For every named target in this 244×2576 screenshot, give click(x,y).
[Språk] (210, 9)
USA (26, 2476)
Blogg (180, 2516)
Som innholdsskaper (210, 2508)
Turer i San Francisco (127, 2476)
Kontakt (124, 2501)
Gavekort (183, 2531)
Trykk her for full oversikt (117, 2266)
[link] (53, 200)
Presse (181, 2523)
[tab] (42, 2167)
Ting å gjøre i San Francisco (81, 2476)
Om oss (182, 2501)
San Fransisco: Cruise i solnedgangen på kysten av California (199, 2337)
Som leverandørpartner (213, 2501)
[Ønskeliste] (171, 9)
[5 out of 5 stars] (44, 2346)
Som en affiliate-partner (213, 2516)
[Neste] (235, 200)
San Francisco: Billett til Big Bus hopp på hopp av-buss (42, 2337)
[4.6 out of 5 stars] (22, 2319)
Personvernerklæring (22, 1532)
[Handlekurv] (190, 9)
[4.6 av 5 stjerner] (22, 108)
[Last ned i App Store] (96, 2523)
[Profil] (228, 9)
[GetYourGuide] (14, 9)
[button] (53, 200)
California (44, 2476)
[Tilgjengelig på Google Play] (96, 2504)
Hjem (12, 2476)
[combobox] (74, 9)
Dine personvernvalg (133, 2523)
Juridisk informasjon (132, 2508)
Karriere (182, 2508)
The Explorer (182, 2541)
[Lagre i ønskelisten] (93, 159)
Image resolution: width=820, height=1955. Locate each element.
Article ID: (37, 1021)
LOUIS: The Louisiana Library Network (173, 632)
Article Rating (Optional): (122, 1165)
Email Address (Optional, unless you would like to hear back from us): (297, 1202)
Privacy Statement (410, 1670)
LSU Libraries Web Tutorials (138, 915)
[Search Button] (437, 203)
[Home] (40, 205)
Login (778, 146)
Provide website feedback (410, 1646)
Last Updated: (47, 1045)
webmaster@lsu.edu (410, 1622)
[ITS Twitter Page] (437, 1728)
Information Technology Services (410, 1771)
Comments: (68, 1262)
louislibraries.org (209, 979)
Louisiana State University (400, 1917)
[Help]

_ _ _ _ _ _ _

Task statement:
Above are some records; copy exactly the lines from the one with "Gavekort (183, 2531)" through the one with "Louisiana State University (400, 1917)", both included, and no others.

Written answer:
Gavekort (183, 2531)
Trykk her for full oversikt (117, 2266)
[link] (53, 200)
Presse (181, 2523)
[tab] (42, 2167)
Ting å gjøre i San Francisco (81, 2476)
Om oss (182, 2501)
San Fransisco: Cruise i solnedgangen på kysten av California (199, 2337)
Som leverandørpartner (213, 2501)
[Ønskeliste] (171, 9)
[5 out of 5 stars] (44, 2346)
Som en affiliate-partner (213, 2516)
[Neste] (235, 200)
San Francisco: Billett til Big Bus hopp på hopp av-buss (42, 2337)
[4.6 out of 5 stars] (22, 2319)
Personvernerklæring (22, 1532)
[Handlekurv] (190, 9)
[4.6 av 5 stjerner] (22, 108)
[Last ned i App Store] (96, 2523)
[Profil] (228, 9)
[GetYourGuide] (14, 9)
[button] (53, 200)
California (44, 2476)
[Tilgjengelig på Google Play] (96, 2504)
Hjem (12, 2476)
[combobox] (74, 9)
Dine personvernvalg (133, 2523)
Juridisk informasjon (132, 2508)
Karriere (182, 2508)
The Explorer (182, 2541)
[Lagre i ønskelisten] (93, 159)
Image resolution: width=820, height=1955. Locate each element.
Article ID: (37, 1021)
LOUIS: The Louisiana Library Network (173, 632)
Article Rating (Optional): (122, 1165)
Email Address (Optional, unless you would like to hear back from us): (297, 1202)
Privacy Statement (410, 1670)
LSU Libraries Web Tutorials (138, 915)
[Search Button] (437, 203)
[Home] (40, 205)
Login (778, 146)
Provide website feedback (410, 1646)
Last Updated: (47, 1045)
webmaster@lsu.edu (410, 1622)
[ITS Twitter Page] (437, 1728)
Information Technology Services (410, 1771)
Comments: (68, 1262)
louislibraries.org (209, 979)
Louisiana State University (400, 1917)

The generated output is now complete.